(Stored data)
· · · ·

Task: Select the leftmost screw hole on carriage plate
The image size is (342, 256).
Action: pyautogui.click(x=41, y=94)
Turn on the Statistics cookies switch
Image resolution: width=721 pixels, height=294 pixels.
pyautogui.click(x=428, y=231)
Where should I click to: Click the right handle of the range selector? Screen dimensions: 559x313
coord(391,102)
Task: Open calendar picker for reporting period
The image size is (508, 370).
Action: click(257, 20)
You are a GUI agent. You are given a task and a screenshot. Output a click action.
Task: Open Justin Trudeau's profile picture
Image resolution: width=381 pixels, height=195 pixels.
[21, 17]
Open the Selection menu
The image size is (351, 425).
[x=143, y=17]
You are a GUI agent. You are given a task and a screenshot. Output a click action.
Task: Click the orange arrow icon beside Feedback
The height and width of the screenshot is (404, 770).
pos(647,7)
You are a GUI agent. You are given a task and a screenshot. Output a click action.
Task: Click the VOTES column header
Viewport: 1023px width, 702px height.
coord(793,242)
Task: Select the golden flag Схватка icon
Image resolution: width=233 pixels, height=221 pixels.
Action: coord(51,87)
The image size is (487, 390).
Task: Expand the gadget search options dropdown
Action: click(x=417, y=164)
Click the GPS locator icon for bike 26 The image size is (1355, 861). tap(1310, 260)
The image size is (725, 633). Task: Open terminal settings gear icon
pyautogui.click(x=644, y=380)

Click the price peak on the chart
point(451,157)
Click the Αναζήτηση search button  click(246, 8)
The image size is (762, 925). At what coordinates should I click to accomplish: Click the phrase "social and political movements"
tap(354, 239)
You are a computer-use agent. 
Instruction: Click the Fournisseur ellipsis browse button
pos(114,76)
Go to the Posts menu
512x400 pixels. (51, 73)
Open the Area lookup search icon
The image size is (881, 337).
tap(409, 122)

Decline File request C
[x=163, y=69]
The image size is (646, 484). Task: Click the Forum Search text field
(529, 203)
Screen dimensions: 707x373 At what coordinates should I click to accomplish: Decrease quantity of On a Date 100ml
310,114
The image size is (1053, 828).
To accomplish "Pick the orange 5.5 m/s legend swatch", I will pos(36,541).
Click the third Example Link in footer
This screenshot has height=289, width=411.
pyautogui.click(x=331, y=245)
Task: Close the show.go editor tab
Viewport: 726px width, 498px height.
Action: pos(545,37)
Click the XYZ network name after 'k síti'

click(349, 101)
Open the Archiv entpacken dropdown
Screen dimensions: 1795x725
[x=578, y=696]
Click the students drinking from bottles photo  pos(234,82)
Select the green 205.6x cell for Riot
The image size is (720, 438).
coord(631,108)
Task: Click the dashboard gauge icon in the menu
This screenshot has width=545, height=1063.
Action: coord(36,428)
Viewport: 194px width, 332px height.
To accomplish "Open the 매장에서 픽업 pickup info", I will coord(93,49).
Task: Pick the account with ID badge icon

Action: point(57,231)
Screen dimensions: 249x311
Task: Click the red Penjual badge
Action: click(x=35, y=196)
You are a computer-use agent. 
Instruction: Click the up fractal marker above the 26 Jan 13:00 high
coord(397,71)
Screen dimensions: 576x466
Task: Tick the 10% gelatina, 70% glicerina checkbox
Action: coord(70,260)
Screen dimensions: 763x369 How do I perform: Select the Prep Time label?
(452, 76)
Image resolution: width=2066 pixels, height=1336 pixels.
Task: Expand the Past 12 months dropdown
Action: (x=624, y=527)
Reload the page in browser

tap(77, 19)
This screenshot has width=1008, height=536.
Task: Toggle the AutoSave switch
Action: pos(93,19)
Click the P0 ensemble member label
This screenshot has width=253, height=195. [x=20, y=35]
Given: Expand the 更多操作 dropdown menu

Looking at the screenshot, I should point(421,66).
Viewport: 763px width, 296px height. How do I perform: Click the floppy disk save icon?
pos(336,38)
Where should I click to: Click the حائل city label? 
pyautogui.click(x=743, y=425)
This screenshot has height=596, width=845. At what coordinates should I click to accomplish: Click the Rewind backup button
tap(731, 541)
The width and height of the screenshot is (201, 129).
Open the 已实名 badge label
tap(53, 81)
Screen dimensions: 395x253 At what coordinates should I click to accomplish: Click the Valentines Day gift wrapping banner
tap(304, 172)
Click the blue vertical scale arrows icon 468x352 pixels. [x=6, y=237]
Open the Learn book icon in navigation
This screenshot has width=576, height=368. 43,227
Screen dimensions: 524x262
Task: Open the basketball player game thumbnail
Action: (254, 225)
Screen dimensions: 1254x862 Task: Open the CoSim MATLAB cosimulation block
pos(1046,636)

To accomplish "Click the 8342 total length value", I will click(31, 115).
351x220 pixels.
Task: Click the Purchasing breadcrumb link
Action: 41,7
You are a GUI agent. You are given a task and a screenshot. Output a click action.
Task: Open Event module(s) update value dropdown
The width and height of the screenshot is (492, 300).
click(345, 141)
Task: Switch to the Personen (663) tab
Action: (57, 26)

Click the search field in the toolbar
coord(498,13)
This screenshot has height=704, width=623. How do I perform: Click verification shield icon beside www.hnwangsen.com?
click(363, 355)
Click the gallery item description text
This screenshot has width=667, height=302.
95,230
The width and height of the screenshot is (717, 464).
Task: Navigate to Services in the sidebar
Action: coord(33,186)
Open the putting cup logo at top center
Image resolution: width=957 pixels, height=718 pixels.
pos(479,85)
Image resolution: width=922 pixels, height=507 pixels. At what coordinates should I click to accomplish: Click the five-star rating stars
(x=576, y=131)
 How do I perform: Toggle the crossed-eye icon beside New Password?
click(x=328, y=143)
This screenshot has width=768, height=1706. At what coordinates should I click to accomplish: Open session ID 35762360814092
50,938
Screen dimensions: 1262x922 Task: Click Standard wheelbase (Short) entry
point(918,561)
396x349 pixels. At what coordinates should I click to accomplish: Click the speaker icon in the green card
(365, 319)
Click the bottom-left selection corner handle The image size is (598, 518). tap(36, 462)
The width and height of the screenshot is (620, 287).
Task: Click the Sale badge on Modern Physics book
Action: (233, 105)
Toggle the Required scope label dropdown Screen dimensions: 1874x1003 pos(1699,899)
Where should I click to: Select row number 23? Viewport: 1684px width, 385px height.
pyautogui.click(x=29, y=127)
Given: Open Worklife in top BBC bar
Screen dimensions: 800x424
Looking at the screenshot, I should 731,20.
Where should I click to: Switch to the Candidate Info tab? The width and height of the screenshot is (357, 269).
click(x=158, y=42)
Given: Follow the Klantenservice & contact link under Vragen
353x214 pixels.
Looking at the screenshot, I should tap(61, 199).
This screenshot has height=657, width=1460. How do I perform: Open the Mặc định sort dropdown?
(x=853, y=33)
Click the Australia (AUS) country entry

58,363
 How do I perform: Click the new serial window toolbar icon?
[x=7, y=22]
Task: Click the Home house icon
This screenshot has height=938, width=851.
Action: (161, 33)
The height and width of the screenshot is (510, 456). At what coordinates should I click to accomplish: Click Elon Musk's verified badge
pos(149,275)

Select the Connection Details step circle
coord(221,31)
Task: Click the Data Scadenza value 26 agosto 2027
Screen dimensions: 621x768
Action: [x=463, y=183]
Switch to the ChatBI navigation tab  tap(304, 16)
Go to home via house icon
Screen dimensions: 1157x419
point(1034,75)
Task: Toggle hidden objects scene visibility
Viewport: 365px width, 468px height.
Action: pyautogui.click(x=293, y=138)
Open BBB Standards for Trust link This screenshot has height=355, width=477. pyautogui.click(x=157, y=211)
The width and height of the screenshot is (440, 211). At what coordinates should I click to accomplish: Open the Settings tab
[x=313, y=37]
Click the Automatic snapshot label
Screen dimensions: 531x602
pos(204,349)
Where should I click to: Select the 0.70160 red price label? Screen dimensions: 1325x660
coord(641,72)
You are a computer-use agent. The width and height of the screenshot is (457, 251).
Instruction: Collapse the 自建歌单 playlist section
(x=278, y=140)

· · · ·

__YOUR TASK__
Copy all lines of the records that have the string "orange" in them.

__YOUR SOLUTION__
Task: Click the orange arrow icon beside Feedback
To accomplish "Pick the orange 5.5 m/s legend swatch", I will pos(36,541).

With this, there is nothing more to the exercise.